Which was why, the other day, when that dagger had come tumbling down the stone chute, into the chamber pot, Steffen had been the only one to take notice. He heard the slightest difference in the splash, something landing in the water that sounded not human, but metal. He'd heard the tiniest bit of a clang as it settled to the bottom – and he had known immediately that something was wrong. Something was different. Somebody had dropped something down the chute, something he wasn't supposed to. Either it was an accident, or, more likely, it was on purpose.
Steffen waited for a moment when the others weren't looking and stealthily approached the pot, held his nose, rolled up one sleeve, and reached in up to his shoulder. He fished around until he had found it. He had been right: there was something there. It was long and metal, and he grasped it and pulled it up. He could feel, before it even reached the surface, that it was a dagger. He extracted it quickly, glanced it over, made sure no one was looking, and bundled it in a rag and hid it behind a loose brick.

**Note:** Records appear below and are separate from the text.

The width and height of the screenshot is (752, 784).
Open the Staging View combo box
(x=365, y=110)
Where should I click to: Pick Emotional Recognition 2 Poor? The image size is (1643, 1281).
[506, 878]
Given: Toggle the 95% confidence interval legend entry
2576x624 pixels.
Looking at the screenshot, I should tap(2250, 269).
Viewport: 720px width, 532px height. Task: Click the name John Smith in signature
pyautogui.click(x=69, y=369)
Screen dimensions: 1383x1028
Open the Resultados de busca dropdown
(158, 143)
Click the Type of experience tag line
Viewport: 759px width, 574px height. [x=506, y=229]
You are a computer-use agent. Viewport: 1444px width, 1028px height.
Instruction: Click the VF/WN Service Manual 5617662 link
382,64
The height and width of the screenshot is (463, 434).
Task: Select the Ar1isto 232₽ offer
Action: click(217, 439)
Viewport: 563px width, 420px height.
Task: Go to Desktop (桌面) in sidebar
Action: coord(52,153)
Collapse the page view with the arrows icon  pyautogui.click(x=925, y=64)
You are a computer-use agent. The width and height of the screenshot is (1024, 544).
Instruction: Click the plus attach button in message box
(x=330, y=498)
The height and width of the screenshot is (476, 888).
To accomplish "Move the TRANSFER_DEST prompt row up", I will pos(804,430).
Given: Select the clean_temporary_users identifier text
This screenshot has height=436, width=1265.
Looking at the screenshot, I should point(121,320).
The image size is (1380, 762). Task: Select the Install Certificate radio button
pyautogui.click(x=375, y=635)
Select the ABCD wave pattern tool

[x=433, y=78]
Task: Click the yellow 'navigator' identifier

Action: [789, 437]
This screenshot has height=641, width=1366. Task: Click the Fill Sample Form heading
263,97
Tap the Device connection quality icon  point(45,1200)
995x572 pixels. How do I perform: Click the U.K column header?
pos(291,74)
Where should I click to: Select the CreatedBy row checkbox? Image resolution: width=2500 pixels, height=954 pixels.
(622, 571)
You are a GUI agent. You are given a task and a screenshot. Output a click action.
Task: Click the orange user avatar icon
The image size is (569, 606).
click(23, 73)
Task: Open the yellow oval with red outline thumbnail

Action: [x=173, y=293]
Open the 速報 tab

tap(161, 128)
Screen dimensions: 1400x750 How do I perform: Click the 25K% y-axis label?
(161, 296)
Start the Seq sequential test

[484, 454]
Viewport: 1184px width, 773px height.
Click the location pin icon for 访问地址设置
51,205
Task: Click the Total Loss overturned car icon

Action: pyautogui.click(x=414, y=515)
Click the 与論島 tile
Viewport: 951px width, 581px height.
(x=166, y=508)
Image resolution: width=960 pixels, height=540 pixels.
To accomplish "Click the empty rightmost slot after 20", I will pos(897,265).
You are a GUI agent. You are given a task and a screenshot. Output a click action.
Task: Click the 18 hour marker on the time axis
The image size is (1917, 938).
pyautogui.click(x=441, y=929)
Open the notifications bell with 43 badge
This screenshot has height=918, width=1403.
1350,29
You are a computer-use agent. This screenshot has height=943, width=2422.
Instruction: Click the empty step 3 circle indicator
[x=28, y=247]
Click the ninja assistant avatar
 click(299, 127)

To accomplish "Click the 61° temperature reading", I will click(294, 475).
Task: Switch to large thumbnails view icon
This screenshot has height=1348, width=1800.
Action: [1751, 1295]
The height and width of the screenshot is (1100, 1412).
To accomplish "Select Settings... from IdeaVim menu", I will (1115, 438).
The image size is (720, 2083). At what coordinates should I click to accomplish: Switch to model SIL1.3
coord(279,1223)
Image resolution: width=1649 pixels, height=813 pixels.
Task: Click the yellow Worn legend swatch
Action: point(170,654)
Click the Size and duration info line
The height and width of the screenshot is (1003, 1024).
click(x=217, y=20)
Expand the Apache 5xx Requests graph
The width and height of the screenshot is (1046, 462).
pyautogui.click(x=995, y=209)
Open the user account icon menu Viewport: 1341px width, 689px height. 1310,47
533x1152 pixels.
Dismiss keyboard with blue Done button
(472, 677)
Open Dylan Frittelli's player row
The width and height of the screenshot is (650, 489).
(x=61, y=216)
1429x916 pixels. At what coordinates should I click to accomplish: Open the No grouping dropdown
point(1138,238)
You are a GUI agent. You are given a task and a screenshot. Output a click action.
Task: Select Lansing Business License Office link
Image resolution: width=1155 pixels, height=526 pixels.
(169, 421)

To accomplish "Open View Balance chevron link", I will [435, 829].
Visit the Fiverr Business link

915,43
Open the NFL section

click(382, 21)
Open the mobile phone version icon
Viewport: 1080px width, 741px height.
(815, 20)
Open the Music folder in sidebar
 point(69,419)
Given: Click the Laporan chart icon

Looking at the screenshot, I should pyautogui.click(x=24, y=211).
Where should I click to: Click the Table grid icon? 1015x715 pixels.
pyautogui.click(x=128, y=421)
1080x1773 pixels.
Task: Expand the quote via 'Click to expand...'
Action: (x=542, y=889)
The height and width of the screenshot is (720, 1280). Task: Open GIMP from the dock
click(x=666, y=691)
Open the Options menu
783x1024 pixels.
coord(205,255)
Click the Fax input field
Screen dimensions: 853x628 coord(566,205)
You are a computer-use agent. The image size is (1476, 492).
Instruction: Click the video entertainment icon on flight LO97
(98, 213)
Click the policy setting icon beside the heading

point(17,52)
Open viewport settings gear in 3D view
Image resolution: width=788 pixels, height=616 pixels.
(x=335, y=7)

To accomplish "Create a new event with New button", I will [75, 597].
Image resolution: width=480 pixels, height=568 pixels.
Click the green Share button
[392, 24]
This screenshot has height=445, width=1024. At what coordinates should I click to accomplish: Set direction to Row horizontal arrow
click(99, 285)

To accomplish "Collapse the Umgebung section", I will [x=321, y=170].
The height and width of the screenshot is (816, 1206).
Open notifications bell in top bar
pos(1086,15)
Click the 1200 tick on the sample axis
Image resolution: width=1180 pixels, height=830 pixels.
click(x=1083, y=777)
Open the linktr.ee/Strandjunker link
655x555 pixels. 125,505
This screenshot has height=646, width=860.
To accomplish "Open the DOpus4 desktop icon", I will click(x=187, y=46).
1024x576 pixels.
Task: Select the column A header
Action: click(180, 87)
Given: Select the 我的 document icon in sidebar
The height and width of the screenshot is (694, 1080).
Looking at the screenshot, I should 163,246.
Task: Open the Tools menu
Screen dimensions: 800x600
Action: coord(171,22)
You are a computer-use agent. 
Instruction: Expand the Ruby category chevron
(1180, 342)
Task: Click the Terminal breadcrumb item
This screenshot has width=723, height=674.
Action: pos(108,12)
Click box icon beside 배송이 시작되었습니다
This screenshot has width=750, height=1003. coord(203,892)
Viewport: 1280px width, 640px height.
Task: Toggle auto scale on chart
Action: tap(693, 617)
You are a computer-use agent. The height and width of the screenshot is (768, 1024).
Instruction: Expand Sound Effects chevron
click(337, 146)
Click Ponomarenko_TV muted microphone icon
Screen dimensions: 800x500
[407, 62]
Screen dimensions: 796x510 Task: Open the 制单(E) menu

Now that things had quieted down, he looked around, made sure no one was looking, and when he felt sure the coast was clear, he hurried over to the brick, loosened it, unwrapped the weapon and studied it. It was a dagger unlike any he had ever seen, certainly not one for the lower classes. It was an aristocratic thing, a piece of art. Very valuable, and expensive.
As he held it up to the torchlight, turning it every which way, he noticed stains on it, stains which would not come out. He realized, with a shock, that they were blood stains. He remembered back to when the blade had fallen down and realized that it had come down on the same night of the assassination of the King. His hands shook as he realized he might be holding the murder weapon.
“How stupid are you?” shrieked his master, as he whipped him again.
Steffen hunched over and quickly wrapped up the blade, keeping his back to his boss, hoping and praying he had not seen it. He had left the chamber pot untended while examining the blade, and it had overflowed. He had not expected his master to be so close.
Steffen took the beating, as he did every day, whether he did a good job or not. He clenched his jaw, hoping it would end soon.
“If that pot overflows again, I will have you kicked out of here! No, worse, I will have you chained and thrown in the dungeon. You stupid deformed hunchback! I don't know why I put up with you!”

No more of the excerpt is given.